The administration is changing course in Syria – and deeply worried about the situation in Iraq – just as public opinion polls show Americans are increasingly unhappy with the president’s handling of the Iraq war – a conflict Obama technically ended by withdrawing U.S. combat troops in late 2011.

But even Obama critics acknowledge the president has been confronted by an unprecedented level of upheaval in the Middle East, not the least of was the Arab Spring that erupted seemingly without warning in late 2011.

Those popular revolutions, beginning in Tunisia and spreading rapidly to Libya, Egypt, Syria and beyond, helped set the stage for the current turmoil in Iraq and Syria – and Obama’s policy, says Marina Ottaway, a senior scholar at the Wilson Center.

"As long as it was the Arab Spring – that is, something that looked very much like a popular insurrection – the Obama administration, for better or worse, at least verbally, supported it,” Ottoway said. “When it became clearly a war, as it was in the case of Syria, and even more a case of Iraq now, the Obama administration drew the line and said we are not going to go to war again."

The angst over Syria inside the administration became very public in February, when Robert Ford, Obama’s ambassador to Syria resigned, saying he could no longer defend U.S. policy. Ford called it “consistently behind the curve” and said the administration failed in not backing opposition forces in Syria much earlier in the conflict.

“I think he [Obama] had decided that Syria fell below the line of vital American interests,” says Daniel Serwer, professor at the Johns Hopkins School of Advanced International Studies and scholar at the Middle East Institute.

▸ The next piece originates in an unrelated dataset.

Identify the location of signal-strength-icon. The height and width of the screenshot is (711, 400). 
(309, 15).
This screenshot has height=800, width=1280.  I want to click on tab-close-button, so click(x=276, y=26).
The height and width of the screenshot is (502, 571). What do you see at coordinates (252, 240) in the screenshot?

“Anyone, any president would have been enormously challenged by what has gone on in the Middle East in the last several years,” Serwer said, who also believes that Obama waited too long on Syria, but dismisses the notion that the president is disengaged.

And therein lies the very difficult balancing act for any president during current times, said Singh, who adds that much of the job boils down to answering one simple question:

“What are the best of very complicated and bad options for the United States?”

A previous version of this story incorrectly reported that President Obama has asked Congress for $500 billion to aid Syria rebels. VOA regrets the error.